Literacy Lost: Canada’s basic skills shortfall

Literacy Lost: Canada’s basic skills shortfall

Emily Robinson Leclair, Community Learning Network

1 1 9 May 2019

People (even young people) tend to lose skills as they age, not through the aging process, but through lack of use. Up to 60% of Canadian employees experience skill mismatches, meaning they have either higher skills or lower skills than their jobs demand. This can cause skill loss. In particular, workers with the lowest skills are the least likely to be offered training by their employers, especially if their jobs are also low-skilled. Compounding the problem is that the likelihood of low-skilled jobs being automated or moved to other countries is growing; the need to upgrade skills in low-skilled workers is crucial.

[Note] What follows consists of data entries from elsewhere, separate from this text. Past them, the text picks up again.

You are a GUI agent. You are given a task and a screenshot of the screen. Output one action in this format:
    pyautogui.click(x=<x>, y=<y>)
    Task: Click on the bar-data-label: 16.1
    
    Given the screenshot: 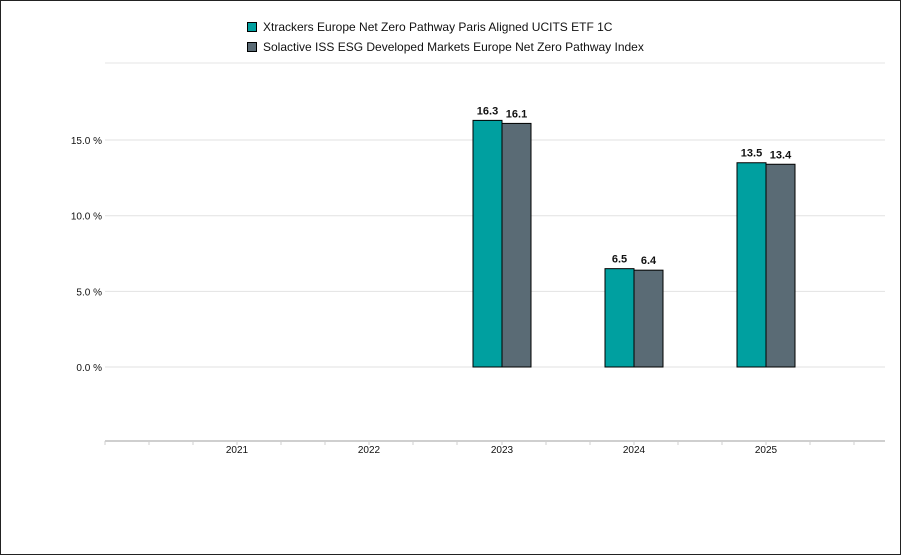 What is the action you would take?
    pyautogui.click(x=516, y=114)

The good news is that recent analysis of international adult skills data and key macroeconomic performance indicators (GDP per capita and labour productivity) shows that increasing the literacy skills in the workforce by an average of 1% would, over time, lead to a 3% increase in GDP, or $54 billion per year, every year, and a 5% increase in productivity. This is up from a 2004 report that showed a gain of 1.5% and 2.5% respectively. What is more, this research also shows that improving the skills of people at the lower end of the scale (Levels 1 and 2 on the five-level scale for literacy) will have more impact than improving the skills of people who are already at Level 3 or higher. As the people most at risk of losing their entire job to automation are the people employed in low-skilled jobs, upgrading their skills would have the added advantage of making them more employable in a new higher-skilled job.